SURE.JELL FRESH APRICOT-PINEAPPLE JAM



SURE.JELL Fresh Apricot-Pineapple Jam image

When the stars align to provide you with beautifully ripe apricots and pineapples-seize the moment! And make this SURE.JELL Fresh Apricot-Pineapple Jam.

Provided by My Food and Family

Categories     Home

Time 2h

Yield Makes about 8 (1-cup) jars.

Number Of Ingredients 5

5 cups prepared fruit (about 2-1/2 lb. fully ripe apricots and 1-1/2 fully ripe medium pineapples)
1 tsp. produce protector
1 box SURE-JELL Fruit Pectin
1/2 tsp. butter or margarine
6 cups sugar, measured into separate bowl

Steps:

  • Bring boiling-water canner, half full with water, to simmer. Wash jars and screw bands in hot soapy water; rinse with warm water. Pour boiling water over flat lids in saucepan off the heat.

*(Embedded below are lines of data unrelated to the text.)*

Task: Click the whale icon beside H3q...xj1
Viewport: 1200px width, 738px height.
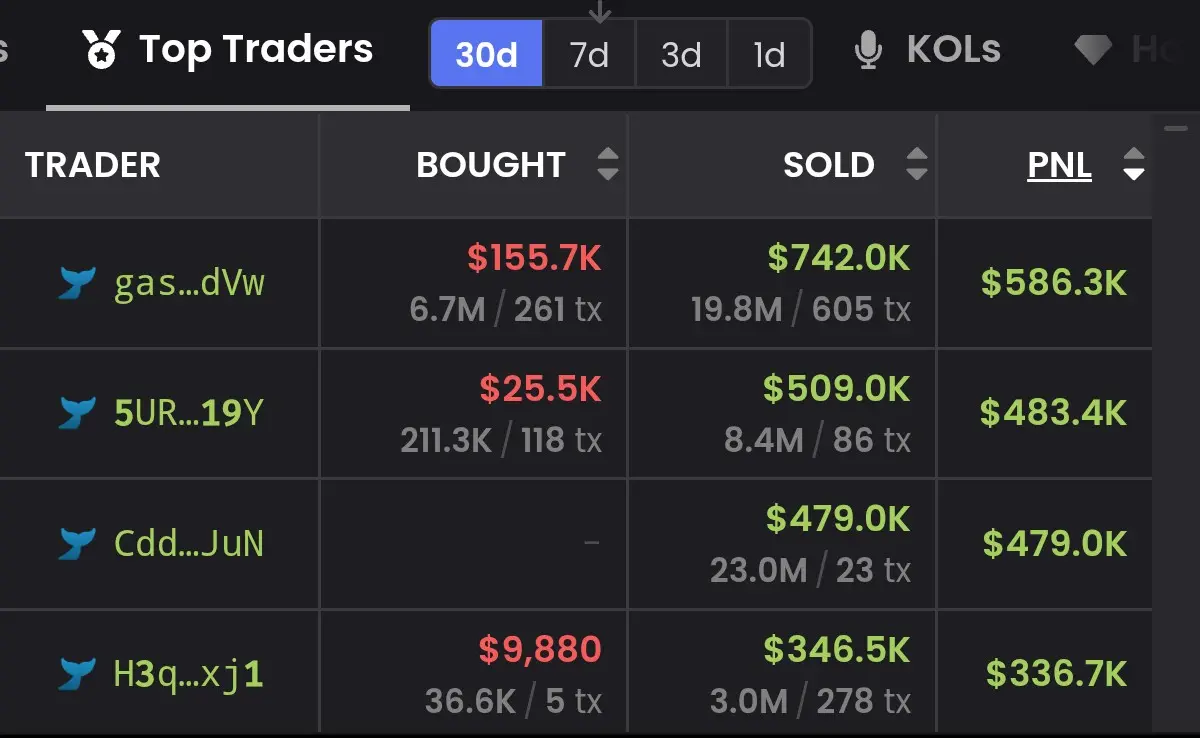Action: click(x=77, y=674)
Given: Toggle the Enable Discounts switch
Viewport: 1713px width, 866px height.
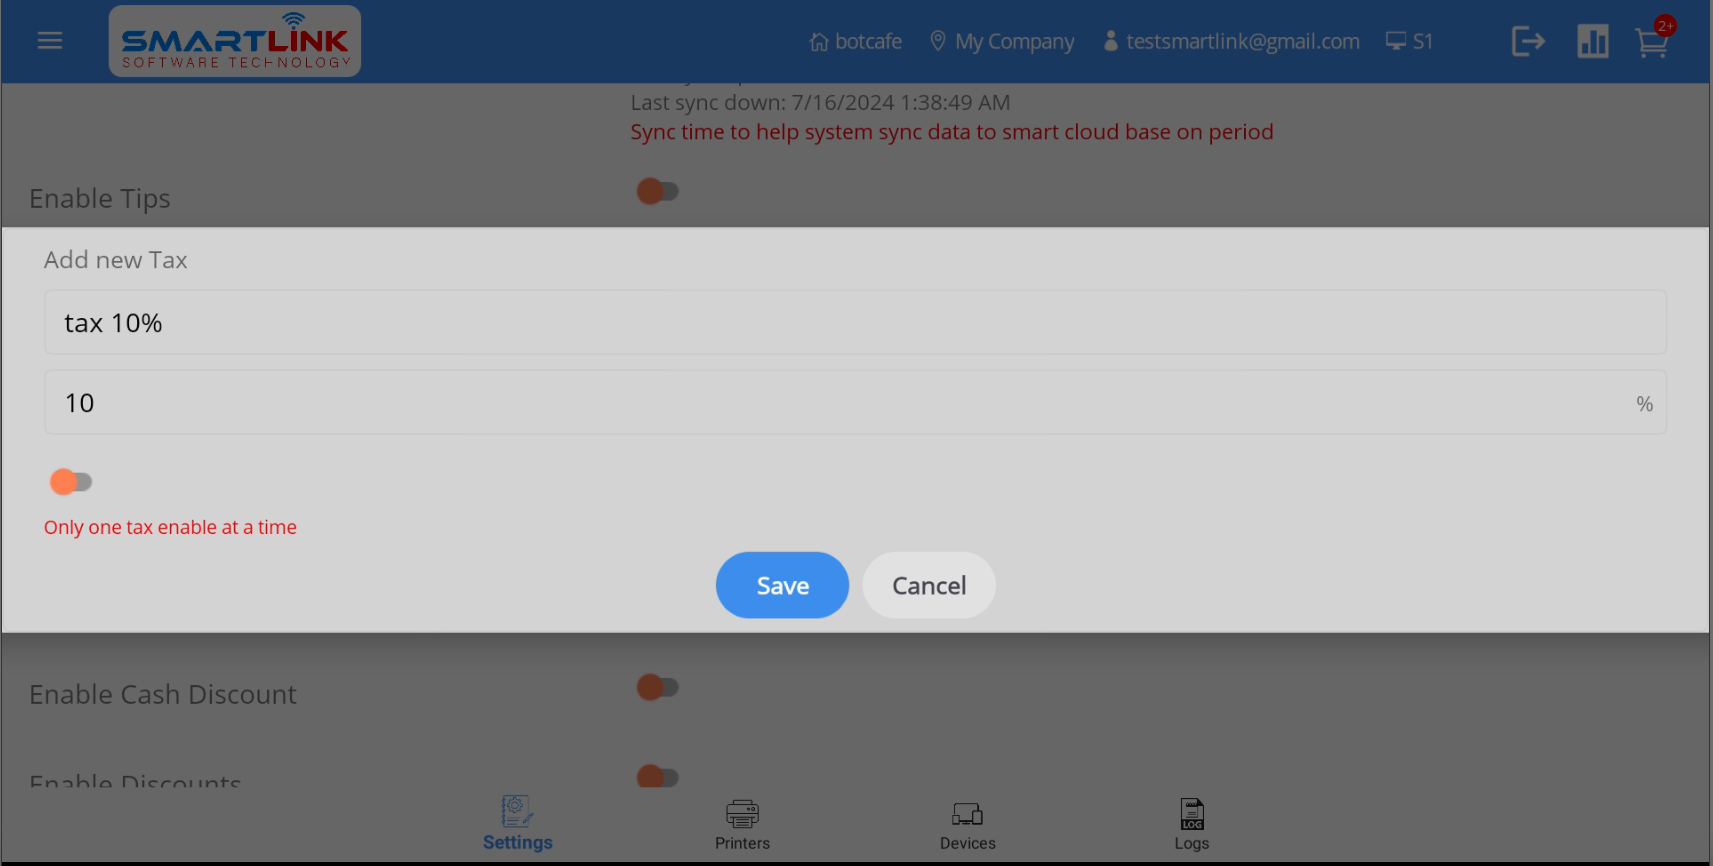Looking at the screenshot, I should click(658, 776).
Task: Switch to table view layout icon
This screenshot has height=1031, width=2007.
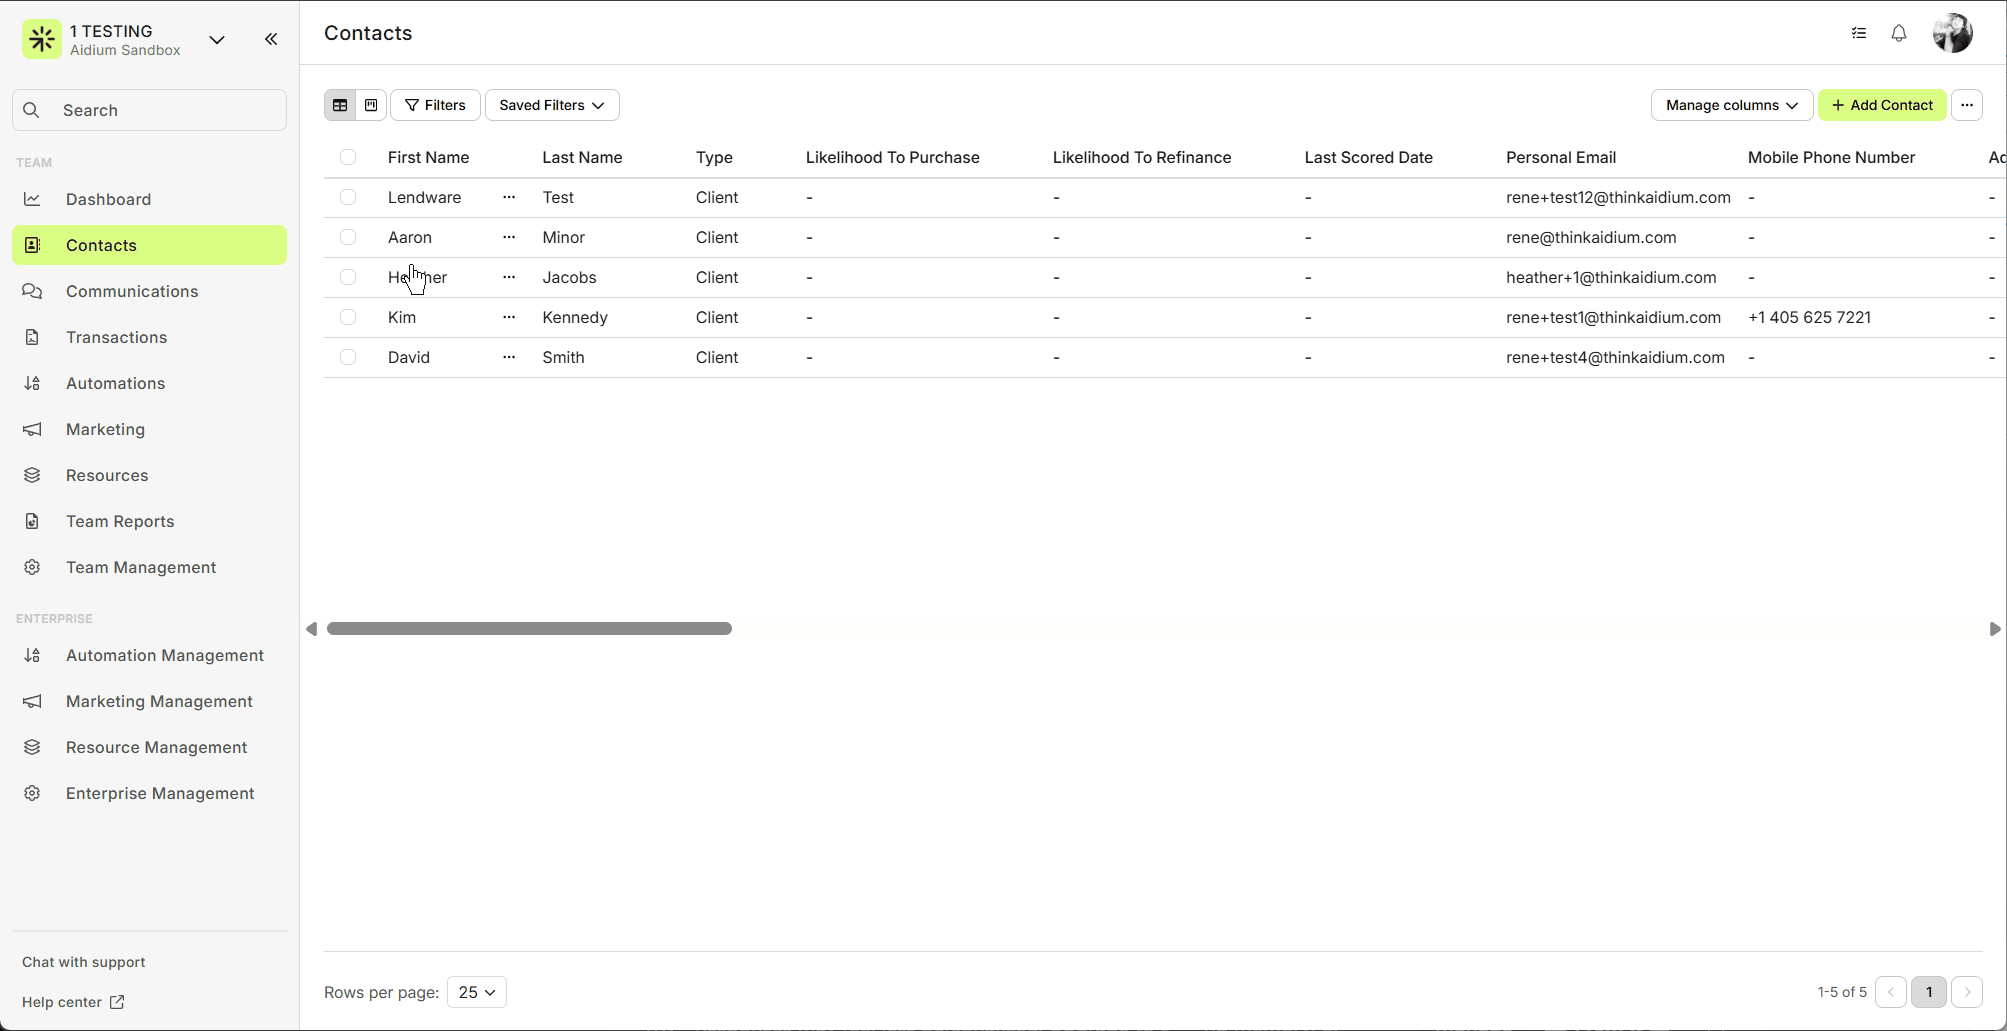Action: point(340,105)

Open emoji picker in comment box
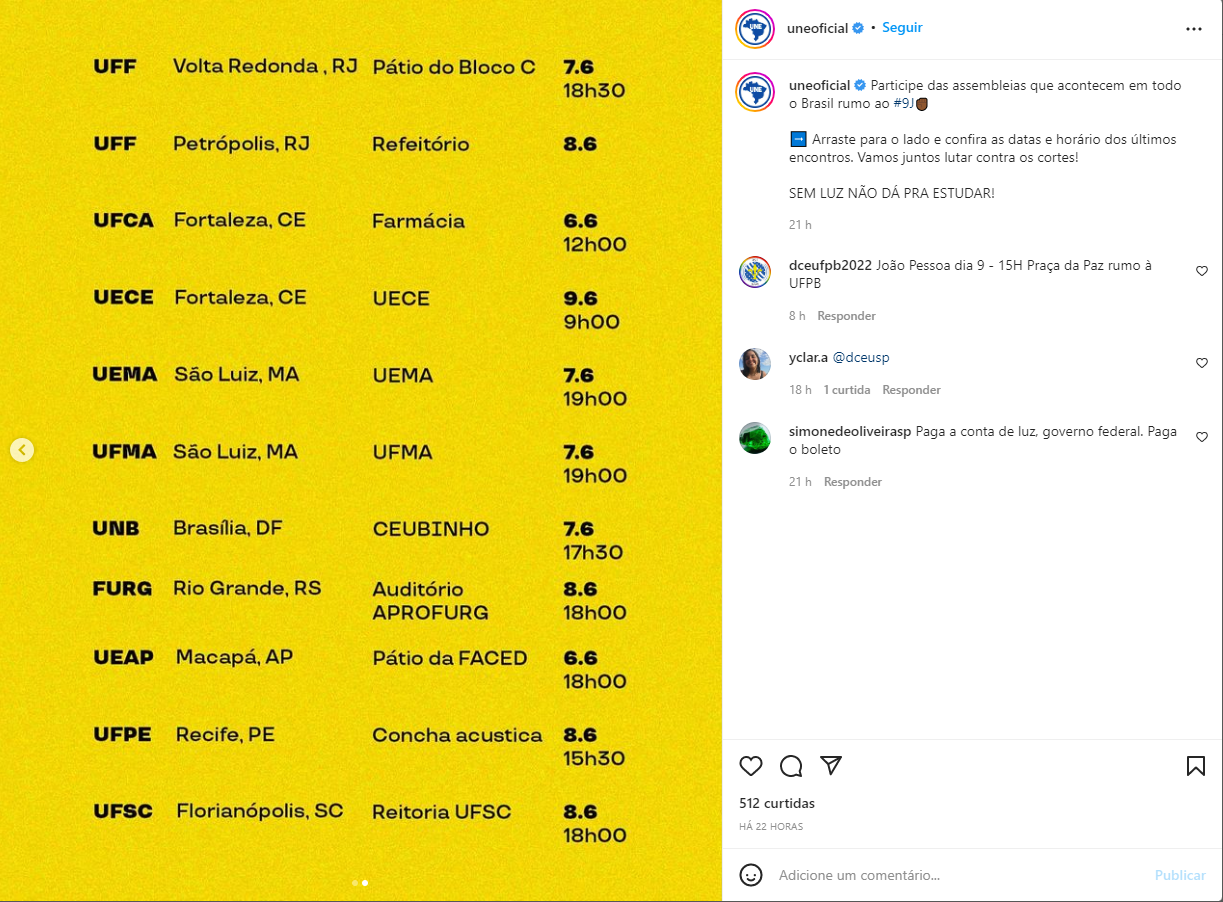751,875
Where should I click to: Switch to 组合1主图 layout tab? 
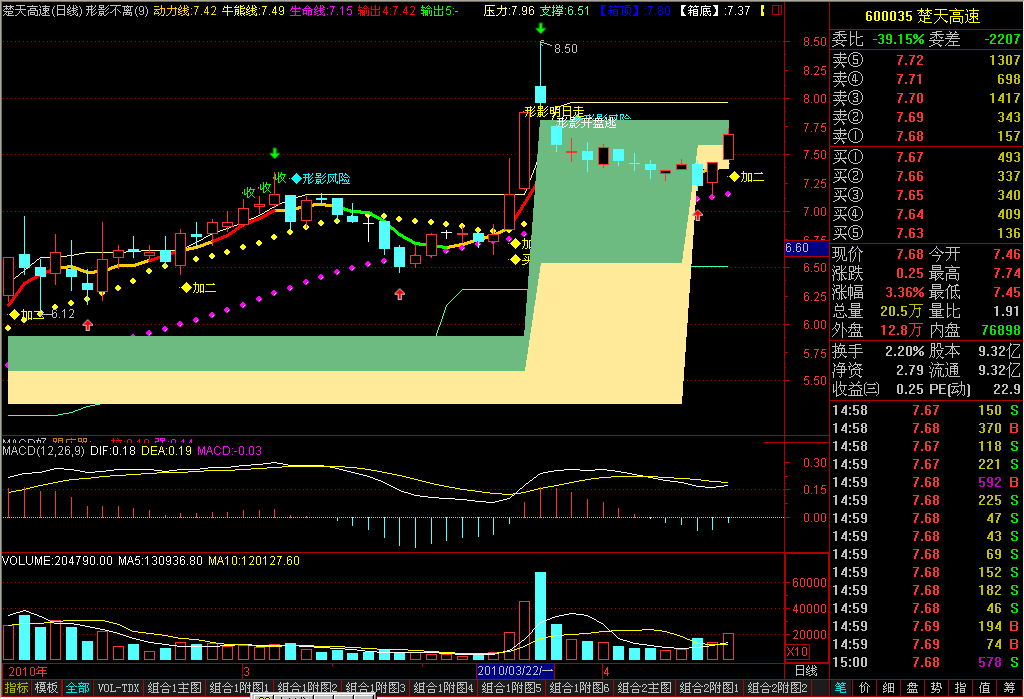(174, 689)
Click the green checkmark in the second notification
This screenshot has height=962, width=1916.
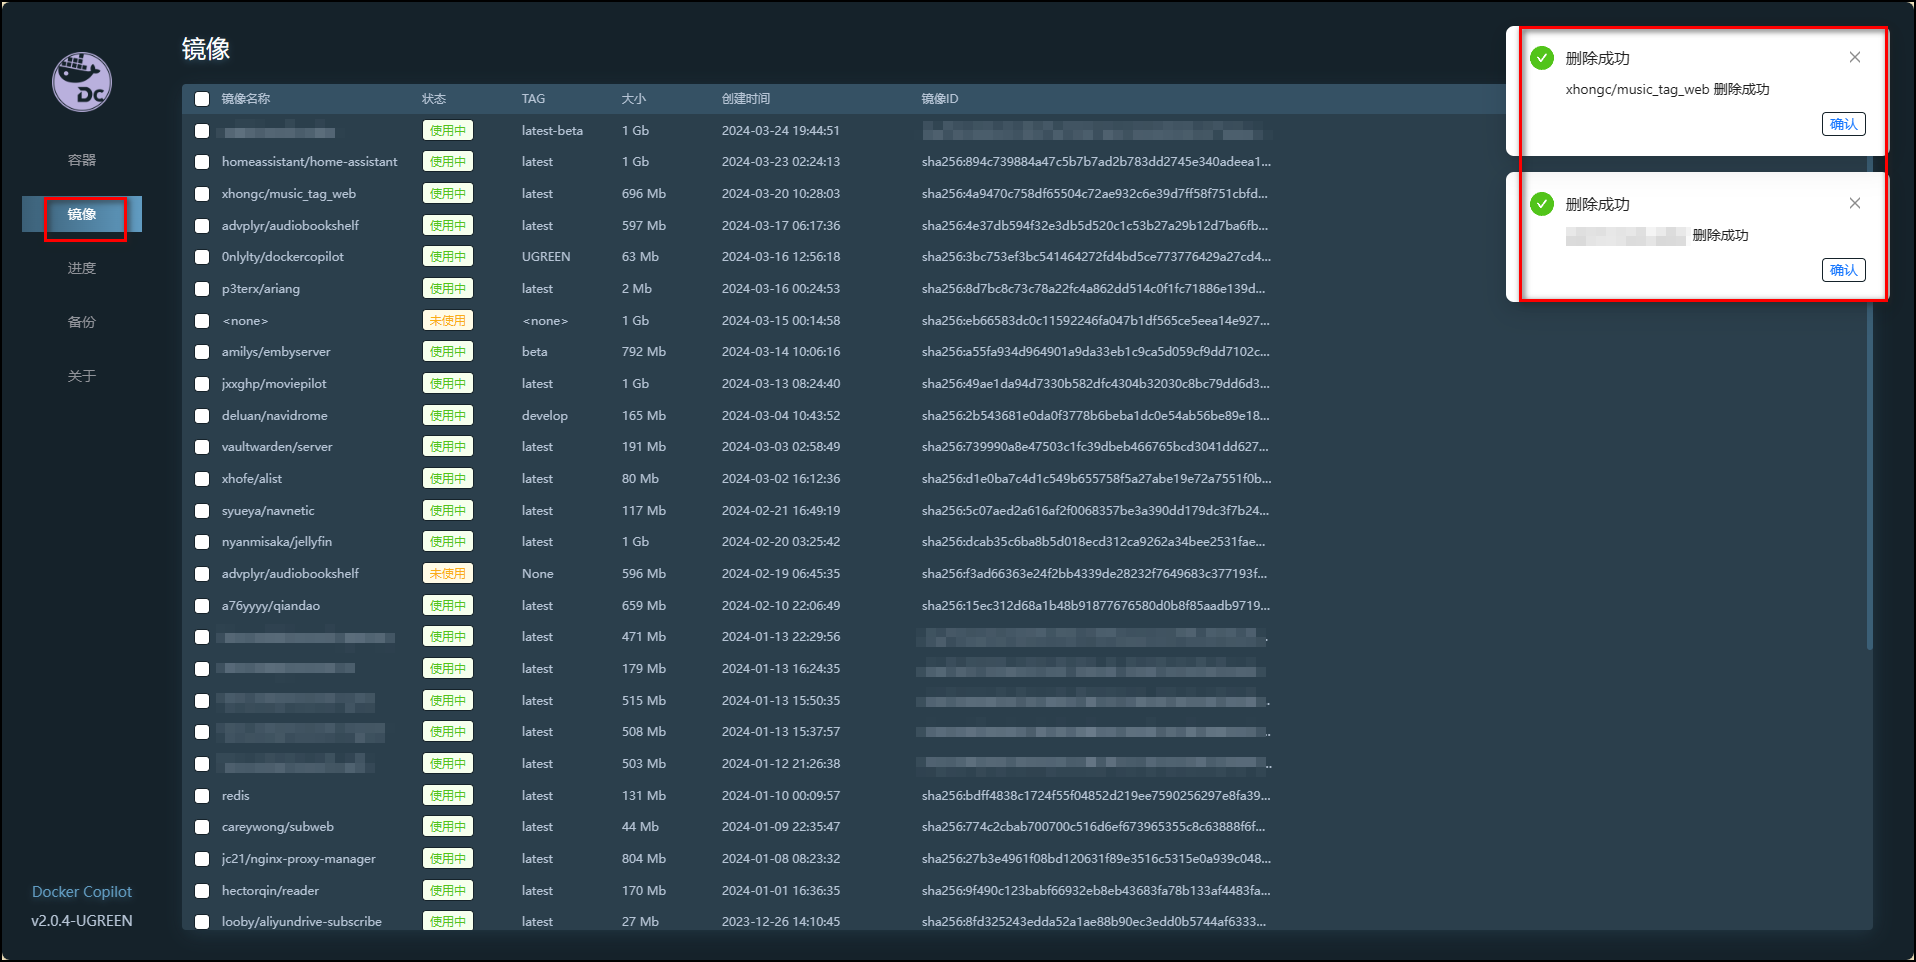click(1541, 204)
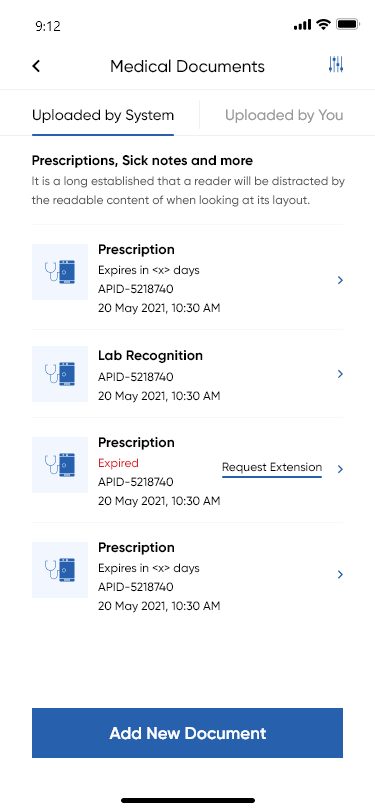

Let stand in hot water until ready to use. Drain well before filling.
  • Pit apricots; do not peel. Finely chop or grind fruit. Measure exactly 3-1/2 cups prepared apricots into 6- or 8-quart saucepot. Peel and core pineapples; finely chop or grind fruit. Measure exactly 1-1/2 cups prepared pineapple into saucepot. Add fruit protector and pectin; mix well. Add butter to reduce foaming. Bring to full rolling boil (a boil that doesn't stop bubbling when stirred) on high heat, stirring constantly.
  • Add sugar; stir. Return to full rolling boil and boil exactly 1 minute, stirring constantly. Remove from heat. Skim off any foam with metal spoon.
  • Ladle immediately into prepared jars, filling to within 1/4 inch of tops. Wipe jar rims and threads. Cover with 2-piece lids. Screw bands tightly. Place jars on elevated rack in canner. Lower rack into canner. (Water must cover jars by 1 to 2 inches. Add boiling water, if necessary. Cover; bring water to gentle boil. Process 10 minutes. Remove jars and place upright on towel to cool completely. After jars cool, check seals by pressing middle of lid with finger. (If lid springs back, lid is not sealed and refrigeration is necessary.)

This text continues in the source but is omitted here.